Empresas e contribuintes com dívidas de impostos municipais, como IPTU, ISS e ITBI, podem ter a oportunidade de revisar cobranças tributárias após decisão recente do Supremo Tribunal Federal (STF), que limitou a aplicação de juros e correção monetária pelos municípios à taxa Selic, índice utilizado pela União.
O entendimento, publicado em março, impede que prefeituras adotem modelos de atualização que resultem em encargos superiores aos aplicados pelo governo federal. Na prática, a decisão impacta execuções fiscais, renegociações e passivos tributários já existentes.
O julgamento teve origem em uma ação envolvendo o município de São Paulo, que utilizava correção pelo IPCA somada a juros de mora de 1% ao mês. O modelo foi considerado inconstitucional por ultrapassar o limite da taxa Selic.

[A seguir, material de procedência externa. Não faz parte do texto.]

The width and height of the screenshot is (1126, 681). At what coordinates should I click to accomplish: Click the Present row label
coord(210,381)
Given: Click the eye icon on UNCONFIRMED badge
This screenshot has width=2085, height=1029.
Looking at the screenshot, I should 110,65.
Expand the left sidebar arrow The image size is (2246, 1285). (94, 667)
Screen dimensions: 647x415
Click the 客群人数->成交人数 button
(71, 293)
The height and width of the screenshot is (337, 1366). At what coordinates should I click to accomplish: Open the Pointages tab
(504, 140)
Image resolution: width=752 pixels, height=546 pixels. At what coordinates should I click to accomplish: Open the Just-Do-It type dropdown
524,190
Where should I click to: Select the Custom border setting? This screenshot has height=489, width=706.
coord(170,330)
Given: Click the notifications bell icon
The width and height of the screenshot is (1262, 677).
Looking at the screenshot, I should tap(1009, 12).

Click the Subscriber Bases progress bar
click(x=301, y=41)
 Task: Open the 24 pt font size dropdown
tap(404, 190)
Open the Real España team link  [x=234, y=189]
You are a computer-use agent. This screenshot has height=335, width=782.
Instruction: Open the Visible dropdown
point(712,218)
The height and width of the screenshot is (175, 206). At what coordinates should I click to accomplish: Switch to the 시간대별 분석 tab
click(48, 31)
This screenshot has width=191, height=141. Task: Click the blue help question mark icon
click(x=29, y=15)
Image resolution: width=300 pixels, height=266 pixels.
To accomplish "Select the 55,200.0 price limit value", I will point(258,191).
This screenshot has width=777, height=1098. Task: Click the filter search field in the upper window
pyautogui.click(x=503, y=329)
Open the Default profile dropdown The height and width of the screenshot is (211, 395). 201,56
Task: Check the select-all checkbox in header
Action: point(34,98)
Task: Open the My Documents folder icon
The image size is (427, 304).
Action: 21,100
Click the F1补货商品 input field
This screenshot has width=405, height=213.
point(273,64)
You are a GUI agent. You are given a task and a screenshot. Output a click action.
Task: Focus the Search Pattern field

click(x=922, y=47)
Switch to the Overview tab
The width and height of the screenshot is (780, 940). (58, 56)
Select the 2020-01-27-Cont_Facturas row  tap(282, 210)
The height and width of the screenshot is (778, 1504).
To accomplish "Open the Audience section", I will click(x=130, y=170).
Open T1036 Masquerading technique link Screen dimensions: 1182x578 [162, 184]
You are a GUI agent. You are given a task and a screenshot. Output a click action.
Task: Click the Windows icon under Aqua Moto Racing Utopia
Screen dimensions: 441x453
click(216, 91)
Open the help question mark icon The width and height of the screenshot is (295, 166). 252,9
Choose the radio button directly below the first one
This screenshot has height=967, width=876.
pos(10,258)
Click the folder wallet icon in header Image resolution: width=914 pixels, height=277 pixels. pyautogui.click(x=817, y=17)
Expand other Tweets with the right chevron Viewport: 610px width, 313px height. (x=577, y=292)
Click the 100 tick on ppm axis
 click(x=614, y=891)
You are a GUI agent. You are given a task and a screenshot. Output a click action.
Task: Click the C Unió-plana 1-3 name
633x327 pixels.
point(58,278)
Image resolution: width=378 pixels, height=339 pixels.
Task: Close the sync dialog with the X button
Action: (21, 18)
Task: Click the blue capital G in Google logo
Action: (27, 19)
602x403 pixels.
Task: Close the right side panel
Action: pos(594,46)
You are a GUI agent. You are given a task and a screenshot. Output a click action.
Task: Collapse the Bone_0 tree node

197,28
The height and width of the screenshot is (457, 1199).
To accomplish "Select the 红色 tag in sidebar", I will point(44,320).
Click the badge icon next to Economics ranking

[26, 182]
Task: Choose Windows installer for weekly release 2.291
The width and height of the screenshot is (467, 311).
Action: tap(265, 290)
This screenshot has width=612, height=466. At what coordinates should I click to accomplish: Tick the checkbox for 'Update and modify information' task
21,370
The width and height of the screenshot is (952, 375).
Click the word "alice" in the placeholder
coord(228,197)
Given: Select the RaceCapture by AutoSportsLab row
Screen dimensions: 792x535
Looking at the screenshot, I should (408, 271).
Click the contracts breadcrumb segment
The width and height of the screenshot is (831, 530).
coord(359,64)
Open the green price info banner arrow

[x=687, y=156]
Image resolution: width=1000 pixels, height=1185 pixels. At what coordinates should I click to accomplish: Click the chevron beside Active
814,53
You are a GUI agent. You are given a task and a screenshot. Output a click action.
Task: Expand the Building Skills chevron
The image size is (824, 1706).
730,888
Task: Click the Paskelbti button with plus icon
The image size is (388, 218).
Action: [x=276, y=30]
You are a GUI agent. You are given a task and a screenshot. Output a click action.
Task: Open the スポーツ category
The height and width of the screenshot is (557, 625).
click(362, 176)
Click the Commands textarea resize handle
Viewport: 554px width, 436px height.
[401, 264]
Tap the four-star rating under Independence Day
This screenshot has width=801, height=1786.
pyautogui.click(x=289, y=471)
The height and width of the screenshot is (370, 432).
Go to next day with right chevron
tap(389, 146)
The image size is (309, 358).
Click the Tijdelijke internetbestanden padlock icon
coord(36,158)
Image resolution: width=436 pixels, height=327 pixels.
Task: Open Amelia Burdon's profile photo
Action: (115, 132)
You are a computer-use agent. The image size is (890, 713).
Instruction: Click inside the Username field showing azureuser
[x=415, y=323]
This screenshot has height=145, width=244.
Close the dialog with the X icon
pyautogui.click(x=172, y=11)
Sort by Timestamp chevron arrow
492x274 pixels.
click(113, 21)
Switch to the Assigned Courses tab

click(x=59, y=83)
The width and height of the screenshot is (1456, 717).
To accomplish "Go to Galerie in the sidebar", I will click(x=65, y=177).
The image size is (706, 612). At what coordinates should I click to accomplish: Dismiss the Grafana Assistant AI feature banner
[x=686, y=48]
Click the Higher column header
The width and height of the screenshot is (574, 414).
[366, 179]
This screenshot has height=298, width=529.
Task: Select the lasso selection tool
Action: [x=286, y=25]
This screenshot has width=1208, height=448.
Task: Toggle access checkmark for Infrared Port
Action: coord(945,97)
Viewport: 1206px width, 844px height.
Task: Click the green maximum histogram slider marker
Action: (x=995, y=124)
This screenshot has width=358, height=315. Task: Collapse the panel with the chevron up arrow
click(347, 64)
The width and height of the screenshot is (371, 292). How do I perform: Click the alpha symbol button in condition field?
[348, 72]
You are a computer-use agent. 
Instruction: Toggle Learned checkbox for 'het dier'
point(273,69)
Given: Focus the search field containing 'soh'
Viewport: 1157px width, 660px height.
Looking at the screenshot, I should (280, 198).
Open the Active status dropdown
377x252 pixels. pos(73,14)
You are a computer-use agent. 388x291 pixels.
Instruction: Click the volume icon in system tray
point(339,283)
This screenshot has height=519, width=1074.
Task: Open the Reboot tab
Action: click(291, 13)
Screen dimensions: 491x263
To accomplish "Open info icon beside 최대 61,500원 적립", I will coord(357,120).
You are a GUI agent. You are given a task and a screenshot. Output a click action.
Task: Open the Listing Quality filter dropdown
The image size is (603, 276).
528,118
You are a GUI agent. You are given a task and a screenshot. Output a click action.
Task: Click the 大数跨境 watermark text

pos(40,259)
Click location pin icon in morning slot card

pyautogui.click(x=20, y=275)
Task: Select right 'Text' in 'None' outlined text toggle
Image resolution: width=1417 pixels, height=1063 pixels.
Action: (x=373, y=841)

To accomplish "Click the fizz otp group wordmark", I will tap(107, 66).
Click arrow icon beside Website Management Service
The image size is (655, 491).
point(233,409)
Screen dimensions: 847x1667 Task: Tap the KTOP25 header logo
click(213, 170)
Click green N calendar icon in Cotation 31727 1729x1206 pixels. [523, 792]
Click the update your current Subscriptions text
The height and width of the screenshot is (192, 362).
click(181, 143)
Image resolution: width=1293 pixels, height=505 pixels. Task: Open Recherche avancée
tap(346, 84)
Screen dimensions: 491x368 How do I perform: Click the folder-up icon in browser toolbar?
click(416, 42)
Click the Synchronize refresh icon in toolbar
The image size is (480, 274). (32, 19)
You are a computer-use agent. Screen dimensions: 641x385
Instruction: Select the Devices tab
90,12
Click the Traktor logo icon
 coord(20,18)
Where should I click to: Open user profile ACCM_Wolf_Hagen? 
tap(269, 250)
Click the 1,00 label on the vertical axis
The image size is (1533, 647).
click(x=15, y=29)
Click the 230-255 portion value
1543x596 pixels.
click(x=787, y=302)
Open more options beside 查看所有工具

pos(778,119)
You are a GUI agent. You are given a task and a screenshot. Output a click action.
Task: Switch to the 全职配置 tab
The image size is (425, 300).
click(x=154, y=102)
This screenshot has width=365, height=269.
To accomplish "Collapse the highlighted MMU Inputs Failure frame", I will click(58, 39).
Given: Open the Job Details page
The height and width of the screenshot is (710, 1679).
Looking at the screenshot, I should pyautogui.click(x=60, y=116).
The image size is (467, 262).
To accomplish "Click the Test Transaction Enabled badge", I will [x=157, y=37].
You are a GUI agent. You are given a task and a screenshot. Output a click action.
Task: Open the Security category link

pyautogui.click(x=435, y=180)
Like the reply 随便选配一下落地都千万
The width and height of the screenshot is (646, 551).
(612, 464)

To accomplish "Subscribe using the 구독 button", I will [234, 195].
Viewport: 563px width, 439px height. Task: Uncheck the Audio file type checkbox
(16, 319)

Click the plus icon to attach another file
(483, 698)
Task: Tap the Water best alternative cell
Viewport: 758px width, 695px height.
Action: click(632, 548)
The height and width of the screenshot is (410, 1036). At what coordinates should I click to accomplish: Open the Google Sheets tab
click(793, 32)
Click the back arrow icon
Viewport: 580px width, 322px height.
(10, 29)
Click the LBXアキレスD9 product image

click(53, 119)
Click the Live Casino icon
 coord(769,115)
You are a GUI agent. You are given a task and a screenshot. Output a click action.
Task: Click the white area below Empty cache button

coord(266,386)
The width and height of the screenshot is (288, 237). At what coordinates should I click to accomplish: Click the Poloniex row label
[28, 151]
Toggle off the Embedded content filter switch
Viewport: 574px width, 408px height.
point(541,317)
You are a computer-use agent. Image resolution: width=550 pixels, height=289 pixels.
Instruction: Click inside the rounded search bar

Para especialistas, a decisão representa um marco para contribuintes com débitos acumulados, já que muitos municípios utilizavam sistemas de atualização que elevavam significativamente o valor final das dívidas.
Segundo o contador especialista em planejamento tributário Jorge Henrique Paiva, o entendimento abre espaço para revisão de execuções fiscais e até cobranças já consolidadas, especialmente em casos de aplicação cumulativa de índices de inflação e juros fixos.
A decisão também deve exigir adequações das prefeituras, que precisarão revisar legislações e sistemas de cobrança para evitar valores acima do limite fixado pelo Supremo.